Monday, August 10, 2015

College Humor and other oxy morons

I don't know why I'm bothering to wade in on the "college kids are too PC to understand humor anymore," pseudo-controlversy, but there are a couple things I want to parse.

First, the idea of humor as necessary counterweight to one's own pride and hubris seems to be a little bit dead on certain segments of the left. There is this sense, especially among lefty types who seem grimly determined to have a firmer grasp of "what's going on" than everyone else, that it is known who the villains are (them) and it is known what is punching up (punching away from them) and what is punching down (punching down towards them) and that comedy acts should then comfortably re-affirm what it is they already know to be true. The kind of people who love the Onion until it hits too close to home in other words. So I do agree that there is kind of a generally obnoxious sense that for the educated left, the court jester could not possibly point out something uncomfortable that they are already not keenly aware of and have formed all the opinions that everyone has all decided are correct. Leaving me to wonder if comedy on campus is supposed to be something not so much laughed at as nodded along with sagely.

Yes, those are the sins of corporations. Yes, those are the sins of patriarchs. Yes, those are the sins of the majority and a rigged system.  Well done comedy man, you checked all the right boxes.

Which is all to say, of course some members of the left are sometimes over-the-top in their preening self-regard, lack of personal humility and generally annoying "know-it-all" self-righteous attitude. Hey, it happens to the best of us. The good news is it's a nice reminder how much we have in common with the right sometimes!

That said, some caveats.

One, I'm not sure how much of a plague this really is.  While yes I think the left could use some kind of lessons in not repeating the sins attributed to conservatism without the slightest hint of self-awareness, this certainly isn't all leftists and may not even be enough people to warrant the press coverage.  There are lots of very nice liberal types who are willing to entertain a comedian who doesn't 100% line up with their values.  The left contains multitudes. My "sense of things" written out above is just that, "a sense of things" and should not be considered worth more than the paper it's printed on. But I certainly don't think it's a dire emergency, I just want some people to tone it down with the self-righteousness and the un-ending purity crusades from time to time.

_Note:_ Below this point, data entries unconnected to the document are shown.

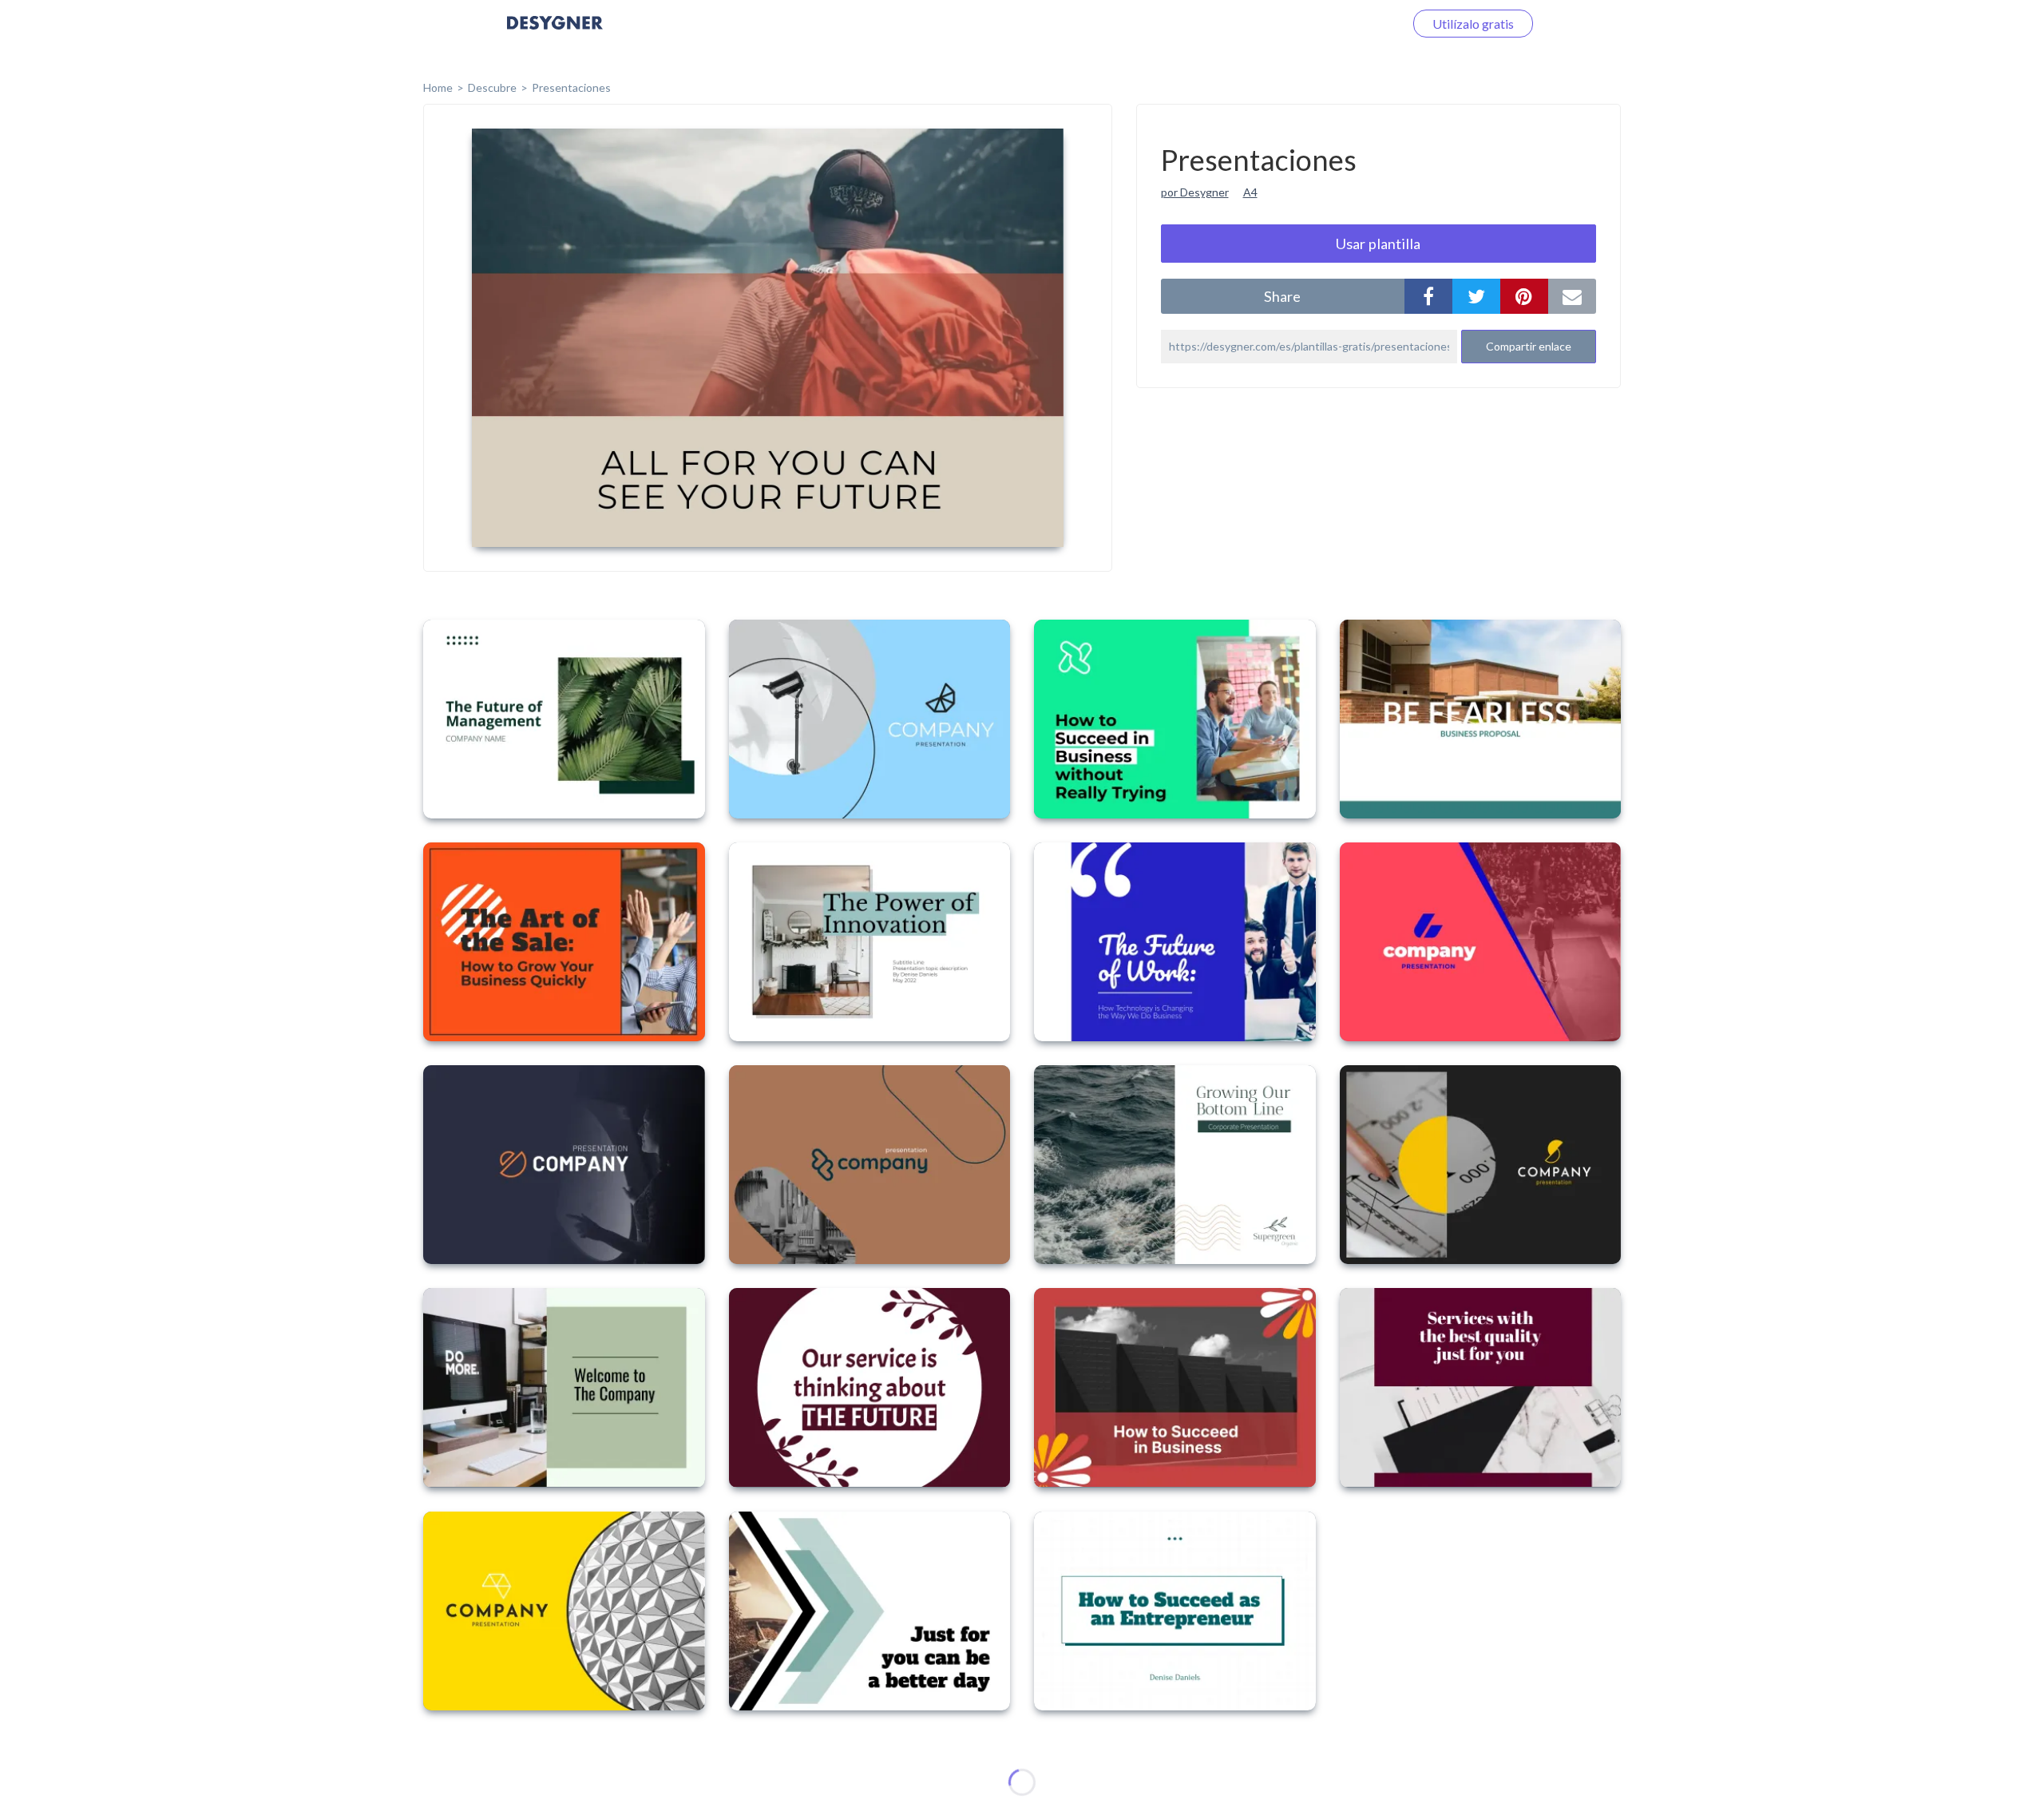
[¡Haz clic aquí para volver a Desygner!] (555, 34)
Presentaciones (571, 87)
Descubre (492, 87)
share (1282, 296)
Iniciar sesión (1348, 23)
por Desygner (1195, 192)
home (438, 87)
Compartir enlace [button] (1528, 346)
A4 (1250, 192)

Two, it's not really true that kids these days hate comedy. Louis C. K. is filthy and pushes all kinds of boundaries and college kids love him.  True, he generally seems to punch in the direction they want to see comedians punching, but that doesn't make his work sometimes very challenging (see his most recent SNL monologue for some of that! Ooph, that was hard to sit through). But, "comedians" contains multitudes too. And it IS true that some comedians are hacks who rely on tired stereotypes that more and more people don't find too funny anymore. There is a growing sense of extreme exhaustion with the traditional lack of accountability for sexist, racist, and seemingly unaccountable patriarchs who all remain firmly at the helm of so much of our civilization and so comedy that just seems to reinforce the idea that "boys will be boys" (i.e. unaccountable to anyone else) is getting less and less play. And I can't say I blame anyone for being tired of a lot of those tropes.

I don't know if I have the wherewithal to parse this much further tonight, but there does seem to some mic grabbing going on, as who gets to define what is and isn't funny. And I get it, there is power in humor. There is power in who gets to decide who and what is worthy of ridicule and therefore who it is acceptable to treat poorly. Humor is a powerful tool in normalizing cultural stories about who the heroes and villains are in a given age. True power is exposed in who and what are considered beyond the pale to joke about. So while I understand the urge to keep comedians from punching towards oneself and one's allies who are perceived as vulnerable, and therefore to be protected, a movement that can't laugh at it's own foibles is in really dangerous territory.

Maybe we should focus less about laughing at other people, and focus more on laughing at ourselves.